The Press Standards Board of Finance, which finances the commission, has made it clear that Lord McGregor's contract, which ends in December, will not be renewed. Although his record has not been criticised by members of the funding body, which met last week, the Labour peer's position is regarded as politically untenable and a successor is being sought.
Sir Gordon Borrie, the former director general of fair trading and chairman of Labour's commission on social justice, is regarded as a front-runner although the appointment of another non-Conservative chairman would not soothe the Tory backbenches. But Sir Gordon is seen as someone with a proven record as a regulator and has fewer links with the press than Lord McGregor. Lord Colnbrook, formerly Sir Humphrey Atkins, a Conservative Northern Ireland Secretary, would be safer politically, but he is a less likely prospect. The salary is around pounds 60,000.

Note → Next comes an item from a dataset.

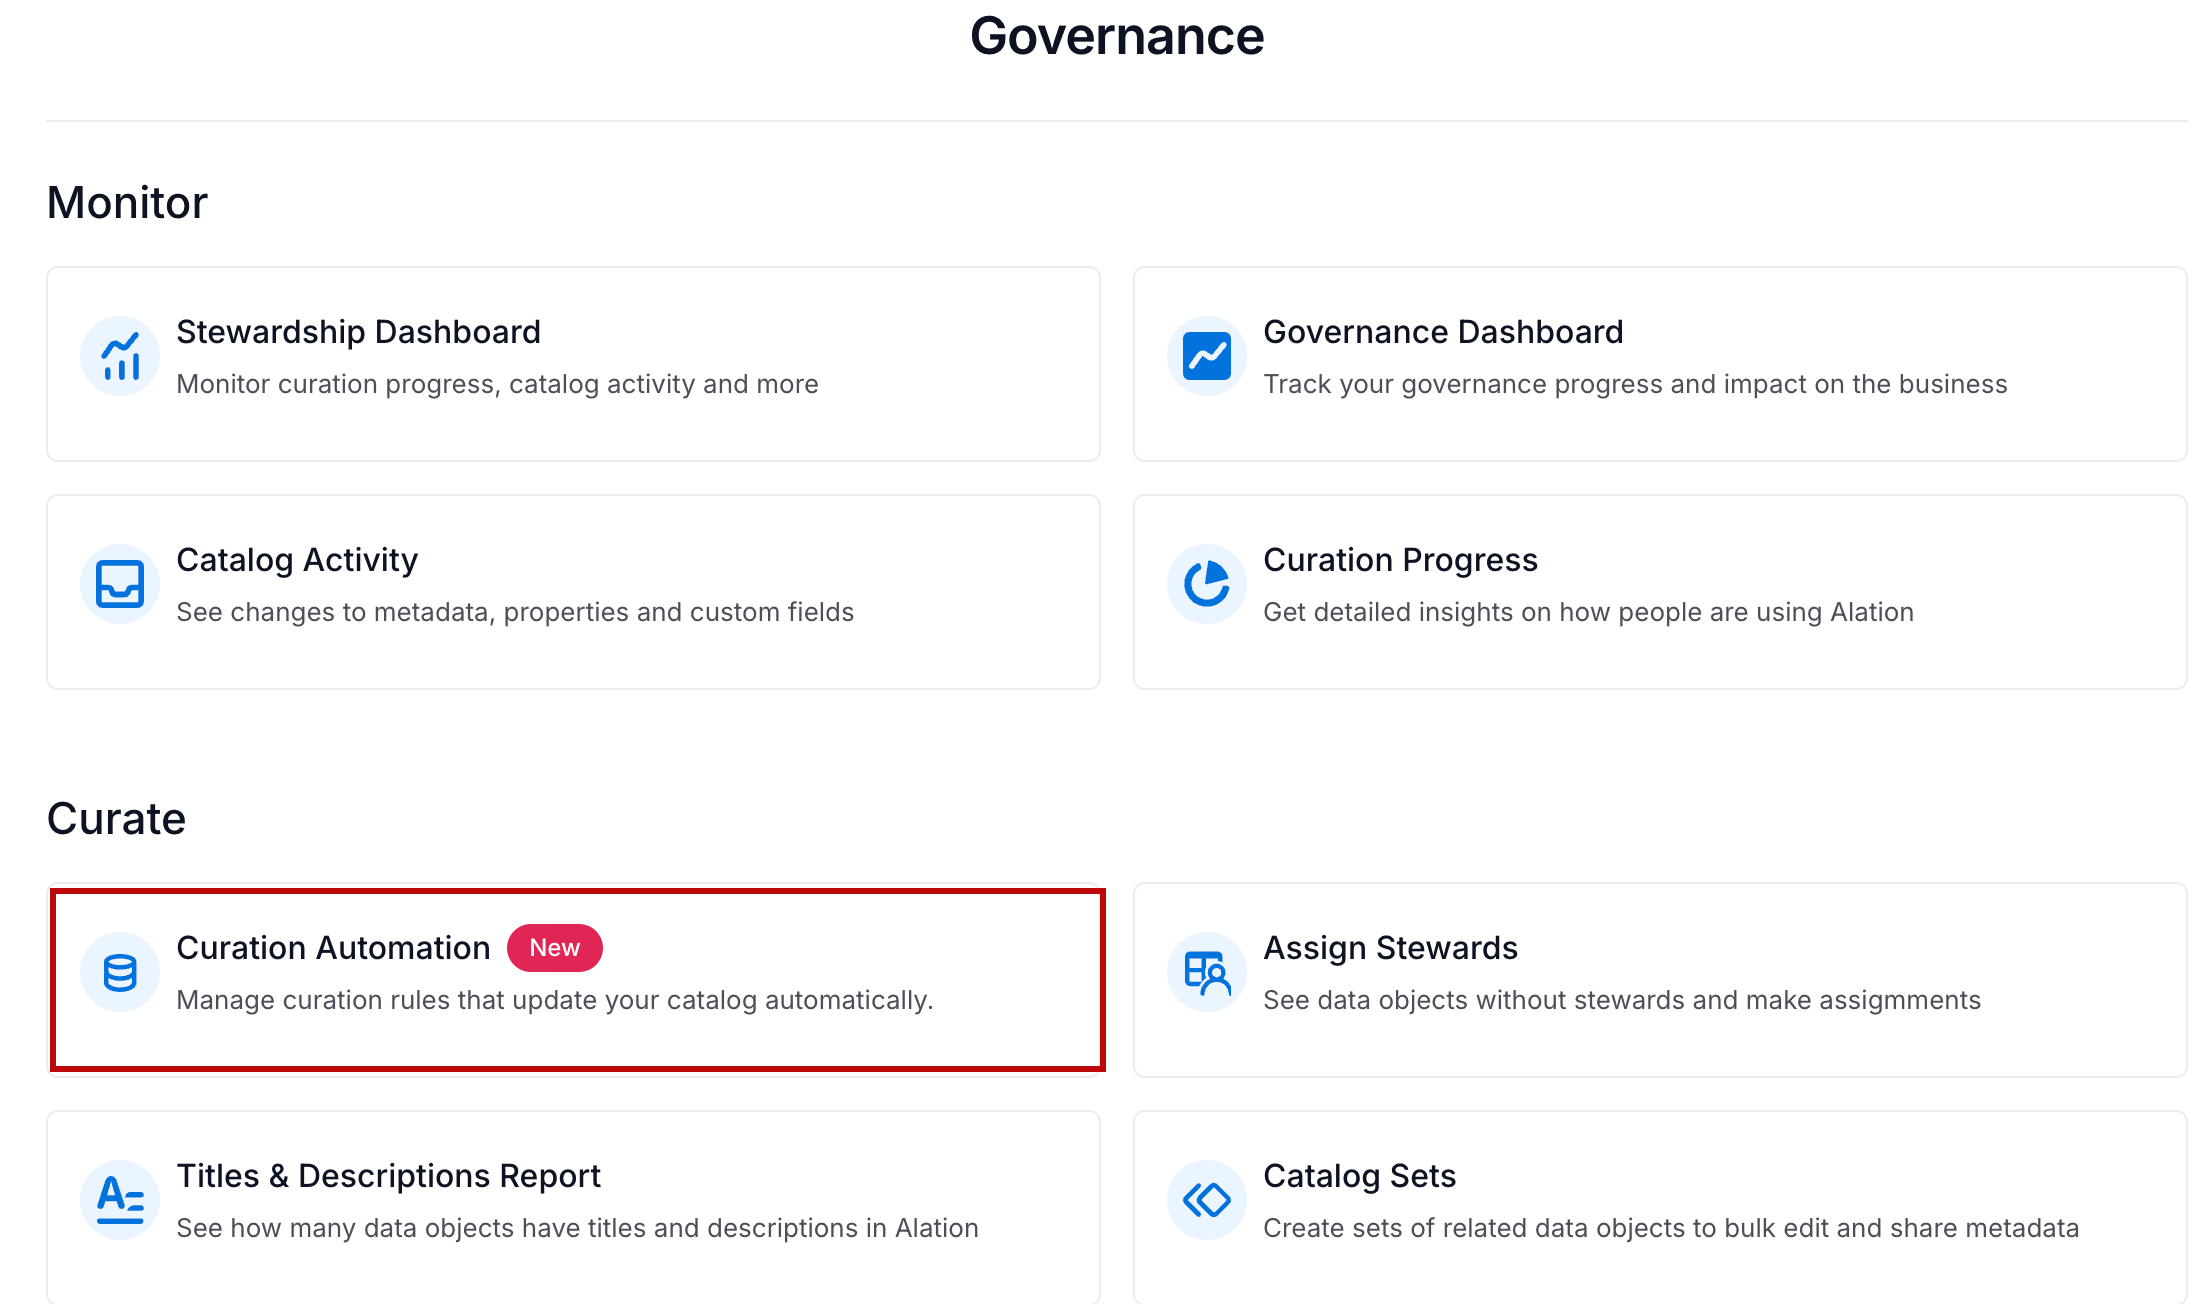Open Catalog Sets title

click(x=1359, y=1176)
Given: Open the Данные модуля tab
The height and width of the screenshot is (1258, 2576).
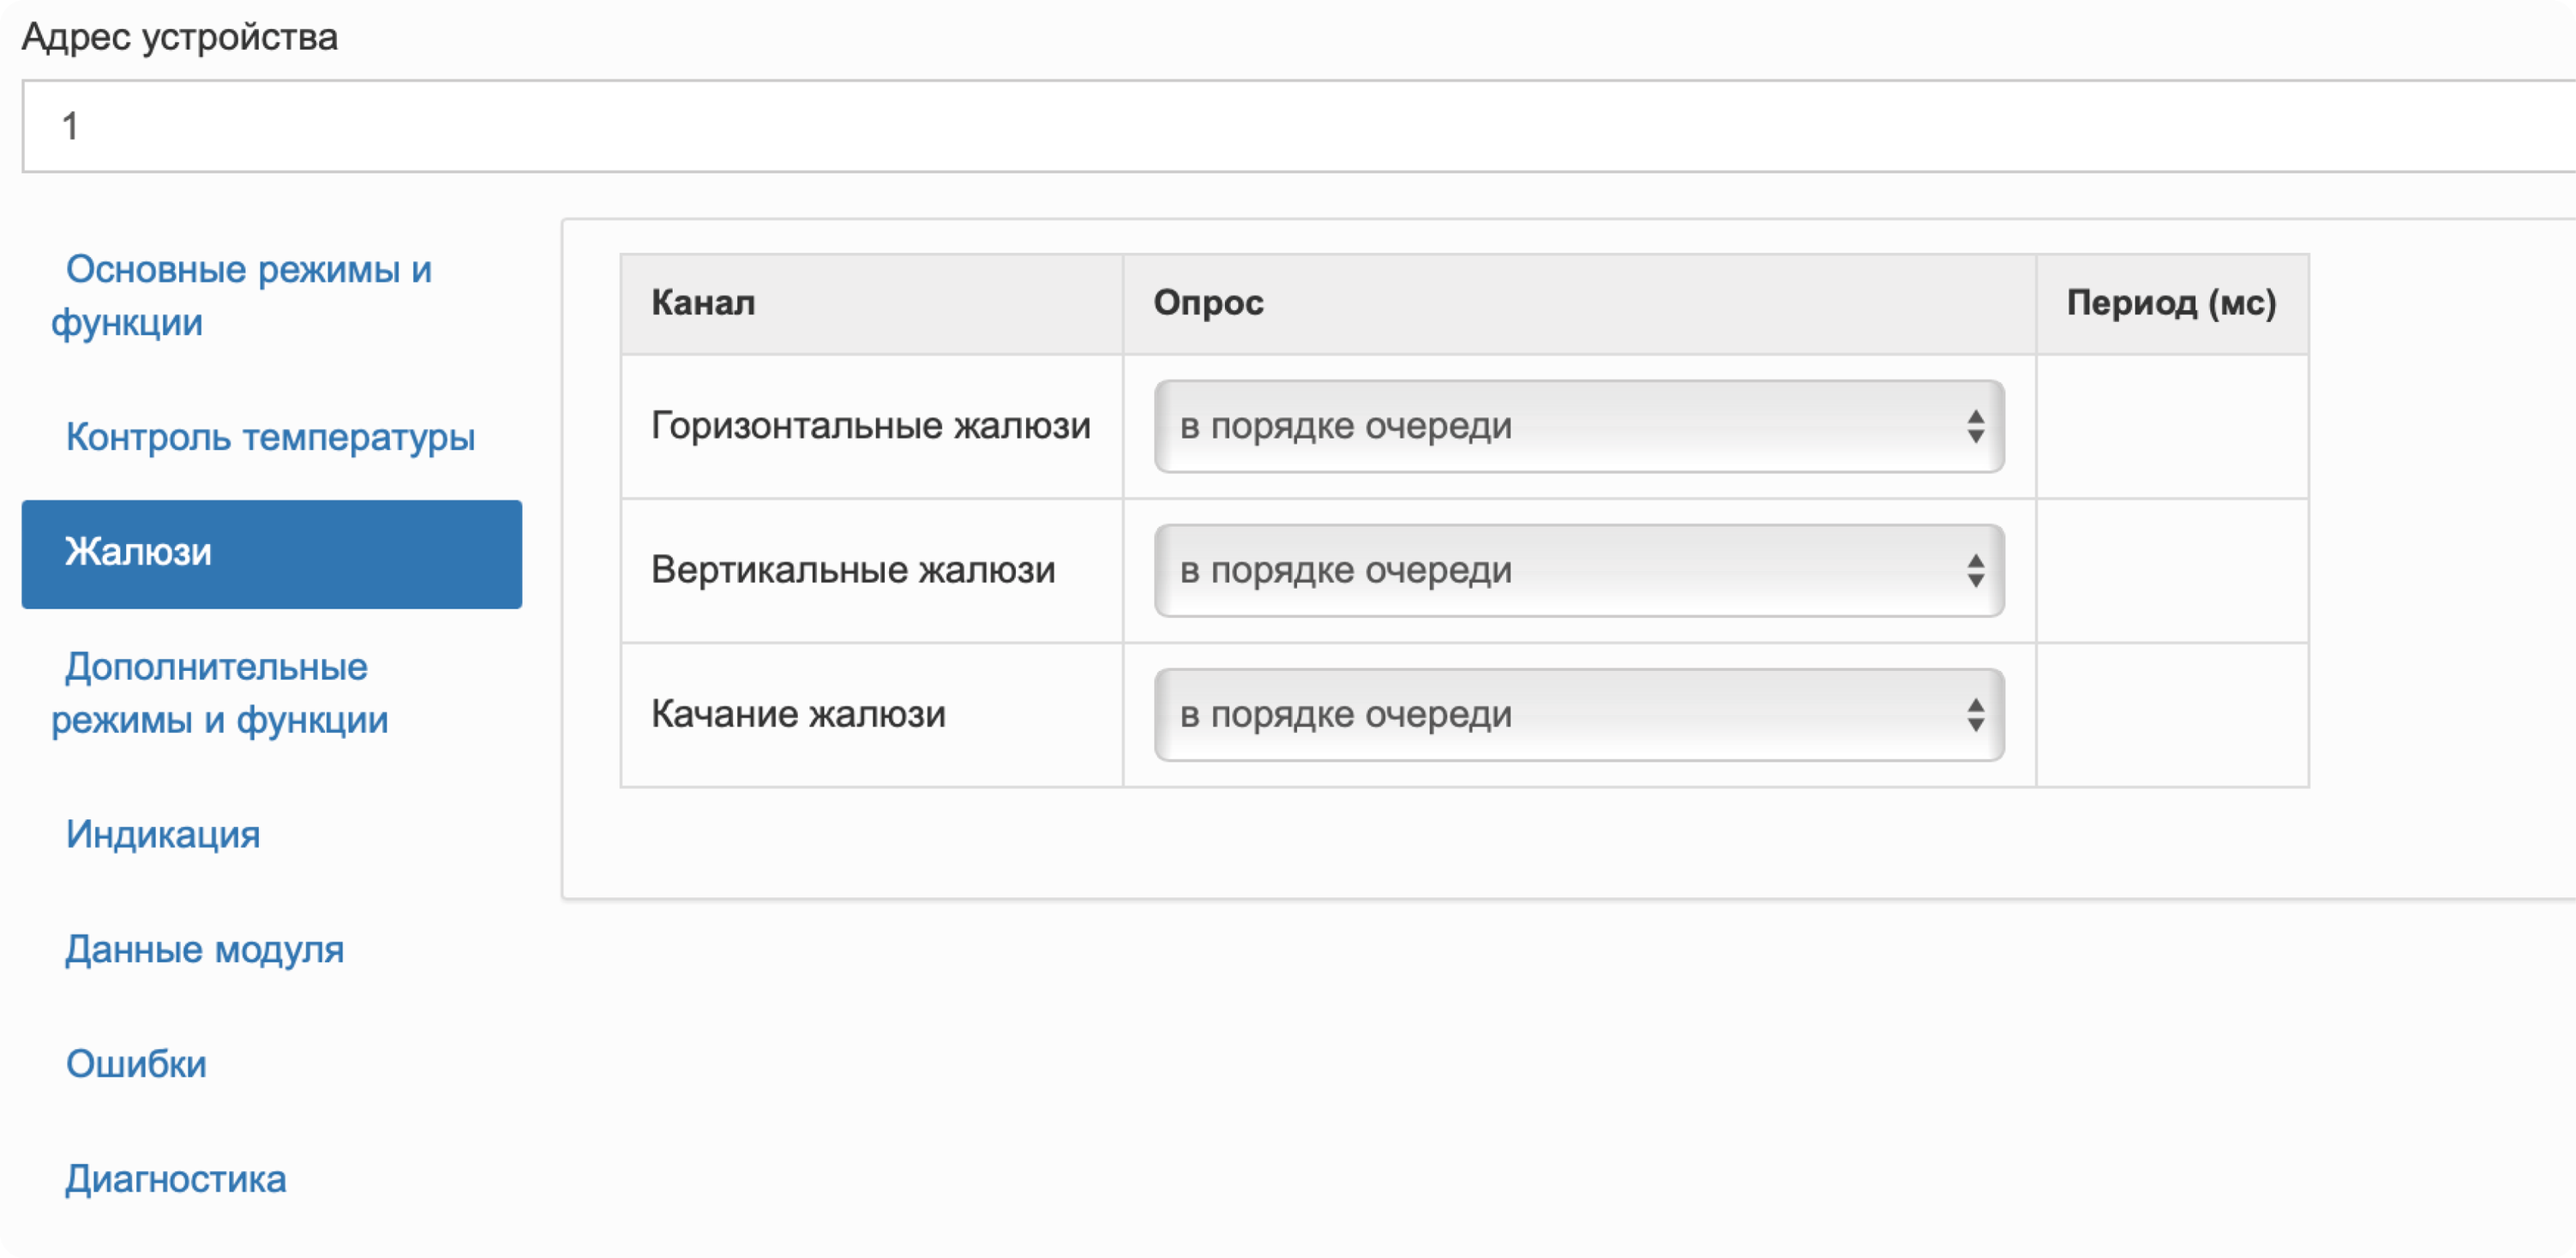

Lord McGregor, who is 71, will have served three years as chairman and the board is said to be unwilling to oust him before the end of his tenure.
The issue may be discussed this week when the board meets Peter Brooke, the Secretary of State for National Heritage. It requested the meeting to outline some of the changes it proposes for the commission in response to the Calcutt inquiry. These include giving it a majority of lay members, rather than journalists. Other ideas being debated include setting up a telephone line to give the public the names and numbers of newspaper executives who would deal with complaints.
Mr Brooke, however, is determined to leave the industry to put in place its own initatives, rather than to lay down conditions under which self-regulation would be acceptable to the Government. He is said to be anxious to avoid the situation surrounding the publication of the Calcutt report, when a concerted press campaign against statutory regulation forced the Government on to the defensive even before the document appeared.
Meanwhile, Mr Brooke will receive advice this week from the Attorney- General to determine whether his department has the power to ban Red Hot Dutch, the pornographic satellite television channel.
Plans to outlaw the channel under the Broadcasting Act have run into serious legal complications. It is feared that government action to outlaw it could fall foul of a European broadcasting directive which stipulates that broadcasting should be regulated from the country in which the programme- makers are established. With Red Hot Dutch licensed in the Netherlands, the Government is anxious to avoid taking any decision which might be challenged in the European Courts.
However, ministers will examine other legal ways of taking the station off the air if the Attorney-General advises against proceeding under the present proposals. They recognise that because of the pressure for action from Conservative backbenchers, the issue will not go away.